§ **Work to be completed**
Exclude the images and transcribe the entries below precisely.

----- Provided records -----

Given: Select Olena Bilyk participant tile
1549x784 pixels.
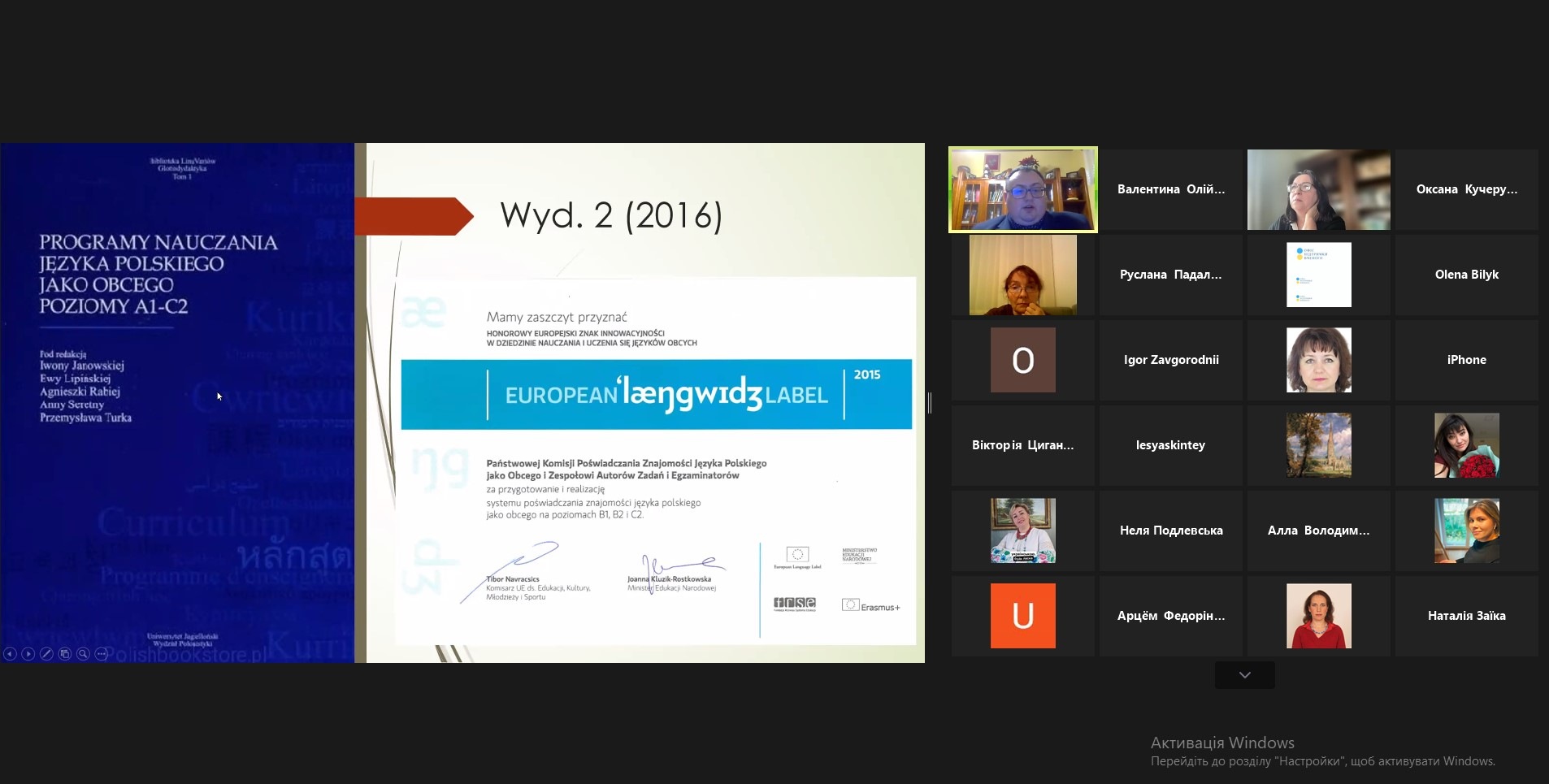Looking at the screenshot, I should [1466, 275].
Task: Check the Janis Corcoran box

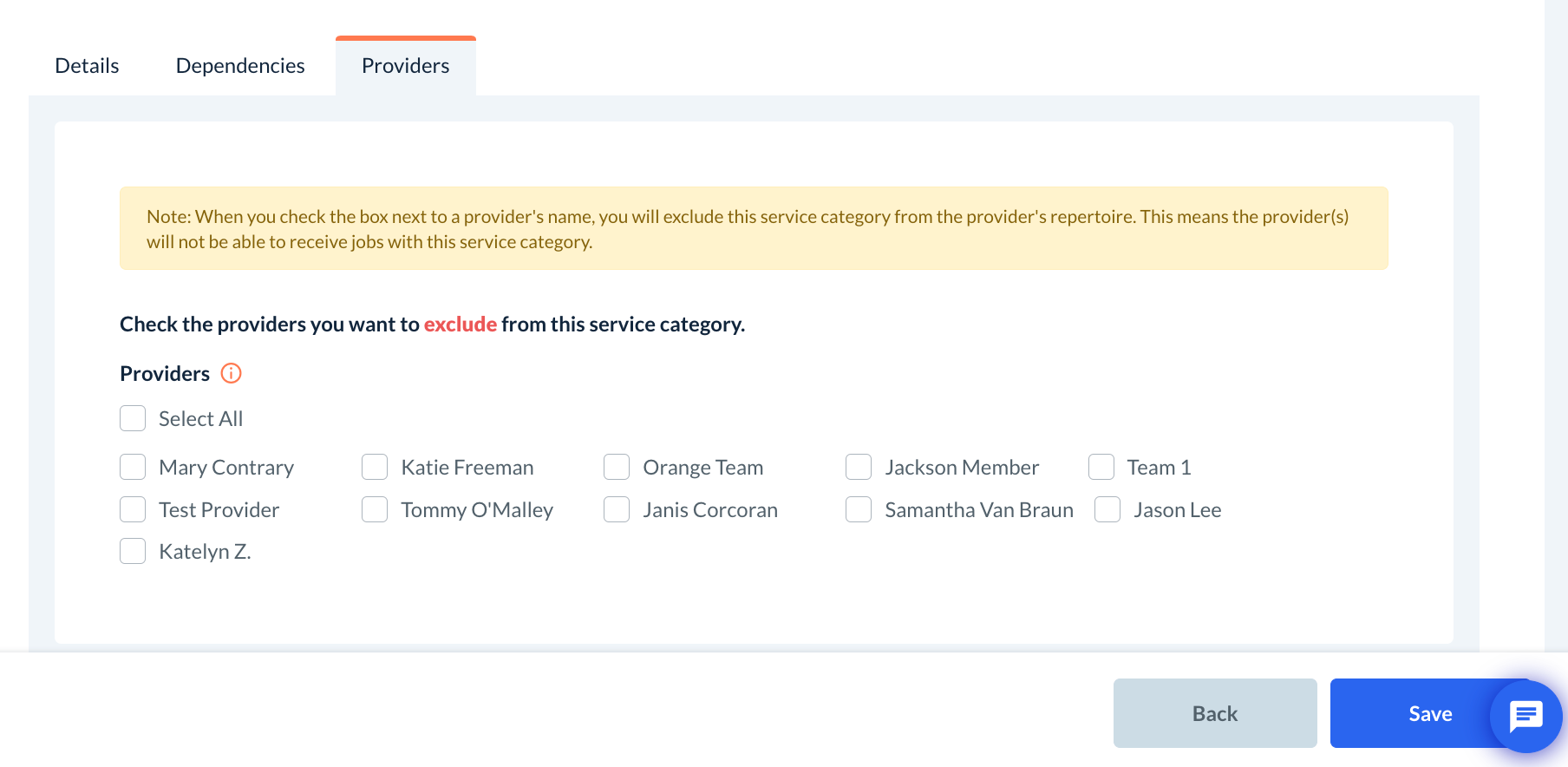Action: point(617,509)
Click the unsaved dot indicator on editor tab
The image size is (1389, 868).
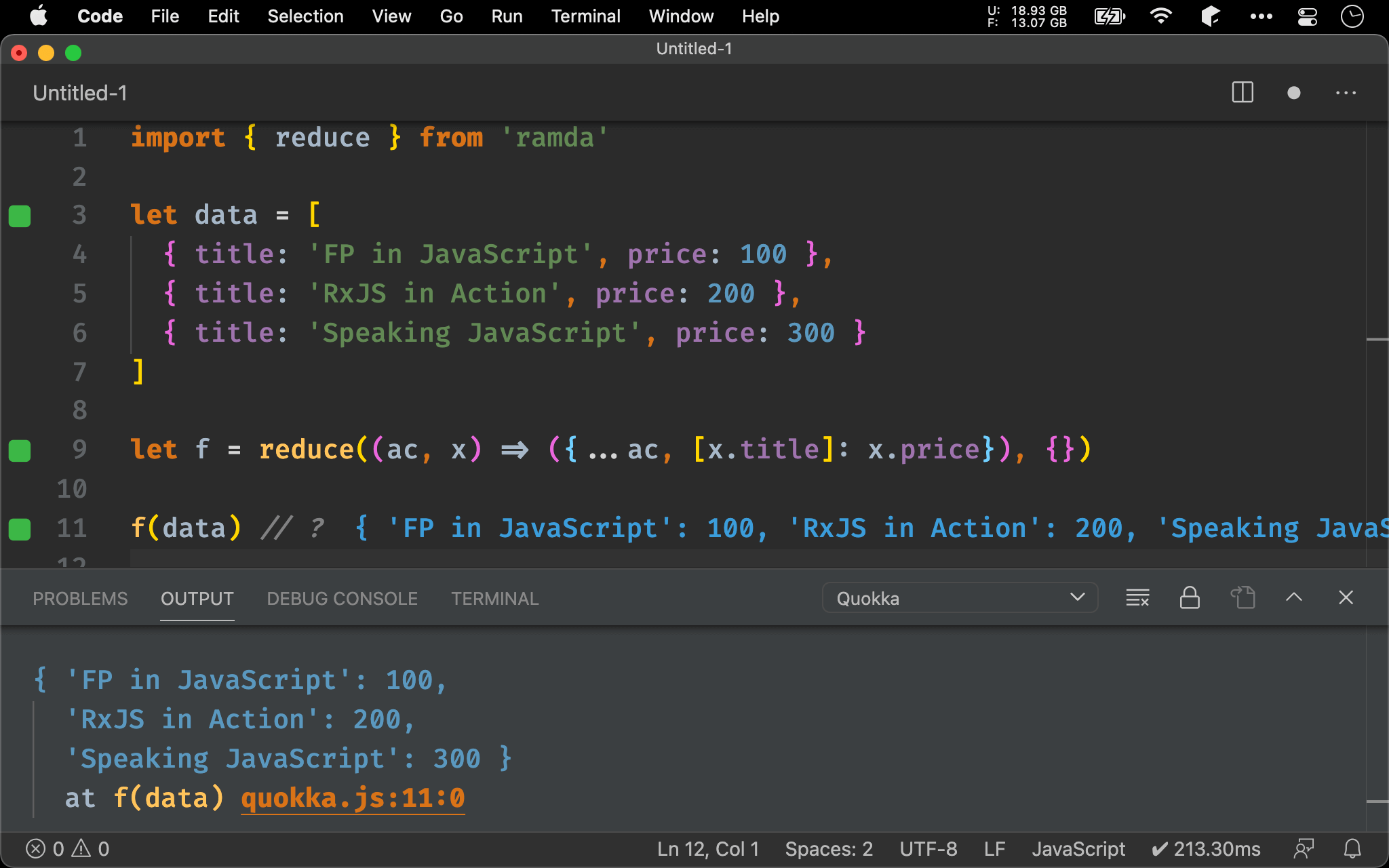[1291, 93]
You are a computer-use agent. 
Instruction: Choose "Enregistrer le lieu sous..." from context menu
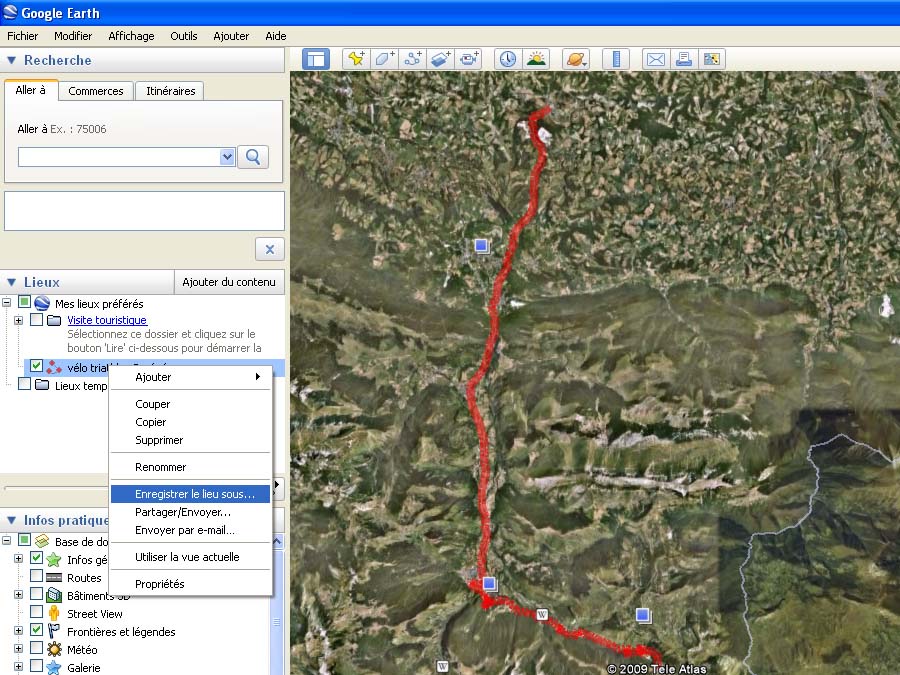(194, 494)
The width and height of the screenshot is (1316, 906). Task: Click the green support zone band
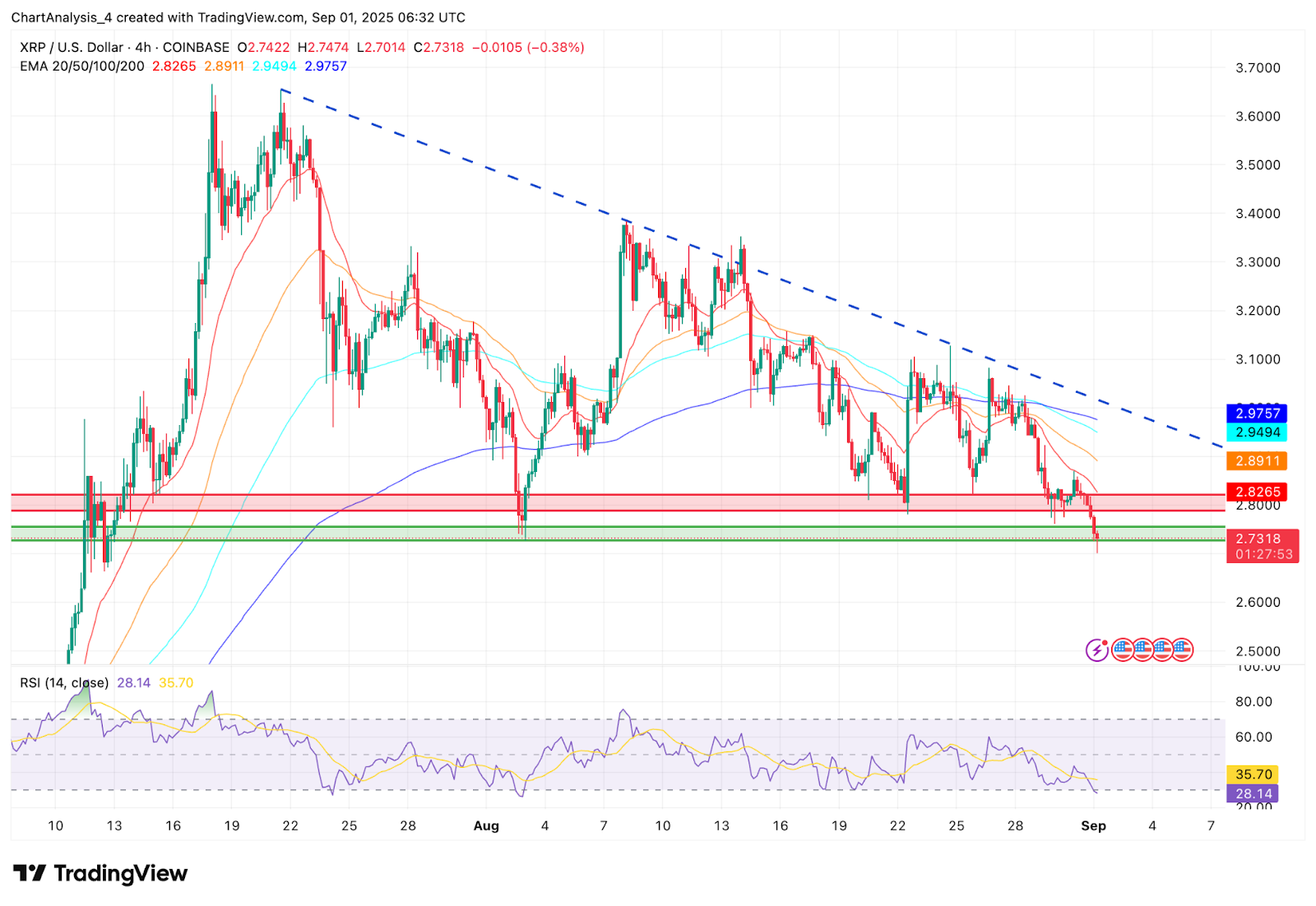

-----

§ **Answer area**
Given: Select Olena Bilyk participant tile
1549x784 pixels.
Looking at the screenshot, I should [1466, 275].
Task: Check the Janis Corcoran box

Action: point(617,509)
Click the unsaved dot indicator on editor tab
The image size is (1389, 868).
[1291, 93]
You are a computer-use agent. 
Instruction: Choose "Enregistrer le lieu sous..." from context menu
(194, 494)
The width and height of the screenshot is (1316, 906). Task: Click the green support zone band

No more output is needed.